Cine indie y picante

(Por Paco Gisbert) – Hace más de un año, Rubén dos Santos (Barcelona, 1975) inició el rodaje de “Psicosis homicida”, un thriller que mezclaba el terror y el erotismo en la línea de sus anteriores trabajos, “La huella del deseo” y “El precio del pecado”. Durante tres meses, de forma interrumpida, Rubén rodó secuencias de lo que iba a ser el filme, como un rompecabezas que sólo se podría armar en su cerebro en la sala de montaje. Una larga enfermedad truncó el plan de filmación previsto por Dos Santos, quien permaneció durante casi ocho meses apartado del mundo del audiovisual, en el que lleva trabajando desde su adolescencia. De aquella convalecencia, Rubén salió con un proyecto aumentado y mejorado, con una visión muy diferente de lo que sería finalmente “Psicosis homicida”.

La nueva “Psicosis homicida” le ha dado la vuelta al concepto que del mismo filme tenía su propio director. Antes era un thriller erótico, en el que el sexo era elemento fundamental de la trama; ahora es una película convencional, de bajo presupuesto, en la que lo importante es su trama y en la que el sexo salpica la acción, como un elemento más de su desarrollo.

Desde mediados del pasado mes de marzo, Dos Santos ha retomado el rodaje de su película con la misma cadencia con la que siempre ha trabajado: filmando de forma discontinua, en ratos libres, en pausas que dejan empresas colaboradoras o patrocinadores para utilizar sus instalaciones o servicios.
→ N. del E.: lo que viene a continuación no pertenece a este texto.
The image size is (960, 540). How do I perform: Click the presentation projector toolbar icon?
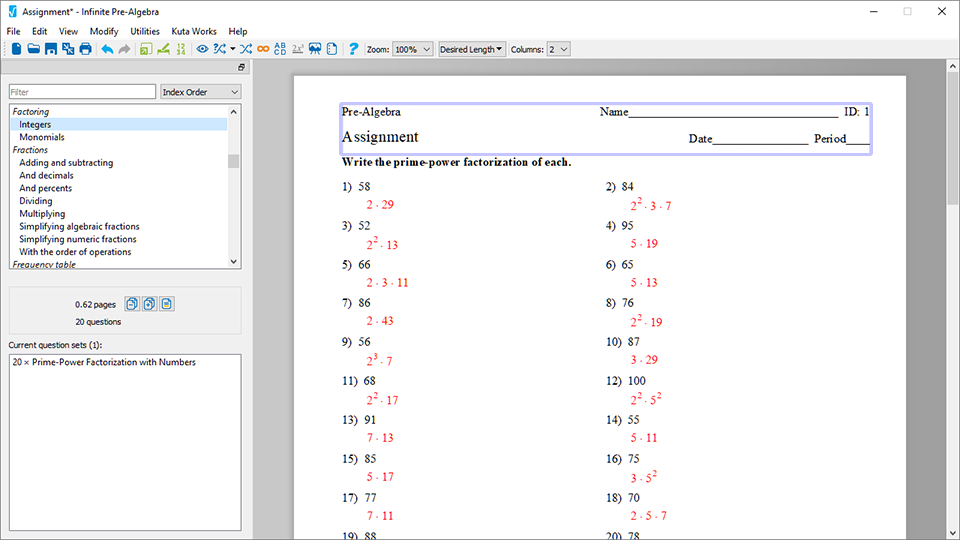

Y hace unos días, Rubén contacto conmigo para ofrecerme un pequeño cameo en la película. No soy actor (y si lo fuera sería un actor horrendo), pero me he prestado a colaborar en pequeñas apariciones en muchos tipos de películas, siempre por amistad, a pesar de que me hayan adjudicado papeles bastante chungos: empresario sin escrúpulos (“Síndrome laboral”, de Sigfrid Monleón), cliente de un puticlub (“Yo puta”, de Luna), periodista (“El caso de Marcos Rivera”, de Pedro Uris, y “Mi padre”, de Giancarlo Candiano) o policía (un episodio de la parte de ficción de “Todos a 100” y “Psicosis homicida”). Intento salir del paso como puedo, comportándome como si fuera un actor, aunque en realidad sea un patético figurante.

El pasado día 4 de julio rodé la secuencia en la que Rubén me había reservado un papel junto con el actor de cine convencional Toni Corvillo y el fotógrafo Pedro Paisal. Fue, como es obvio (si ni me imagino ser actor, mucho menos actor porno), en una secuencia de las llamadas “de comedia” por los profesionales del cine X, pero que el resto de la industria cinematográfica denomina “dramática”. Una reunión de policías corruptos entre los cuales se encontraba mi personaje.

Y en ese día de rodaje, en una calurosa Barcelona, entendí que Rubén dos Santos busca abrir nuevas vías de explotación del cine erótico a través de una película cuya principal etiqueta es la de ser independiente. Cine hecho con mucho esfuerzo, con la ayuda de los amigos, sin dinero pero con imaginación. Cine que intenta encontrar un hueco en las preferencias del espectador a través de filmes que mezclan diversos géneros cinematográficos, desde el terror “gore” hasta el erotismo, pasando por la comedia romántica, la acción o el cine negro.

Y, para ello, Rubén ha completado un elenco con más de 40 actores de diversas procedencias, desde la televisión o el cine hasta el porno, desde los amigos y conocidos hasta el teatro independiente. Un batiburrillo de personajes para un filme ambicioso del que Dos Santos no suelta prenda: sólo sabemos quienes participamos en ella la parte que nos toca. Él es el único que tiene en la cabeza todo el guión de la película para armarla en su proceso final.